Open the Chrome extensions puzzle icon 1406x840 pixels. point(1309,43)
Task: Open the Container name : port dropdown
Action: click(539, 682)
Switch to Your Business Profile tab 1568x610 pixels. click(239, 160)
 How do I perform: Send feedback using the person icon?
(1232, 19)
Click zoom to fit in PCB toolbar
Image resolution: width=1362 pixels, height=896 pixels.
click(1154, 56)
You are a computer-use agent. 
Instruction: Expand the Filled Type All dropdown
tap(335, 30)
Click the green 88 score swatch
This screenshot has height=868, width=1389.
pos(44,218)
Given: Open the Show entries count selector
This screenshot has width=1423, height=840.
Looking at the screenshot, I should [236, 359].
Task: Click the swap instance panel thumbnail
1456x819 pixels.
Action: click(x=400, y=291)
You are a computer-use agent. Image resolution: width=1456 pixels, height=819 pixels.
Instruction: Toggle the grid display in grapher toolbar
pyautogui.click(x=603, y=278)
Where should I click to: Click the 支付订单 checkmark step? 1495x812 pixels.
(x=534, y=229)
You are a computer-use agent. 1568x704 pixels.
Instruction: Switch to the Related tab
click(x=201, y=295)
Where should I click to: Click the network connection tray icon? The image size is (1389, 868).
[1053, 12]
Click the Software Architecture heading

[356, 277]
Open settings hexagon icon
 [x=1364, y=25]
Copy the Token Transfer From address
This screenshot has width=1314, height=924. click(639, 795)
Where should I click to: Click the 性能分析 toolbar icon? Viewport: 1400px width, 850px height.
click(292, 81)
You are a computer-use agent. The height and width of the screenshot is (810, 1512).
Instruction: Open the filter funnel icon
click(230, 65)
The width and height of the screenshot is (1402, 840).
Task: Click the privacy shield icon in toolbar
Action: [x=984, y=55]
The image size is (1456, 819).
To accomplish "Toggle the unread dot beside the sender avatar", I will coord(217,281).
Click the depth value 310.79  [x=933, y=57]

* **Assignment**:
Every line of the material above that includes the string "agent" is required.

* **Written response**:
You are a computer-use agent. 
You are a computer-use agent. Image resolution: width=1456 pixels, height=819 pixels.
You are a computer-use agent. 1568x704 pixels.
You are a computer-use agent. The height and width of the screenshot is (810, 1512).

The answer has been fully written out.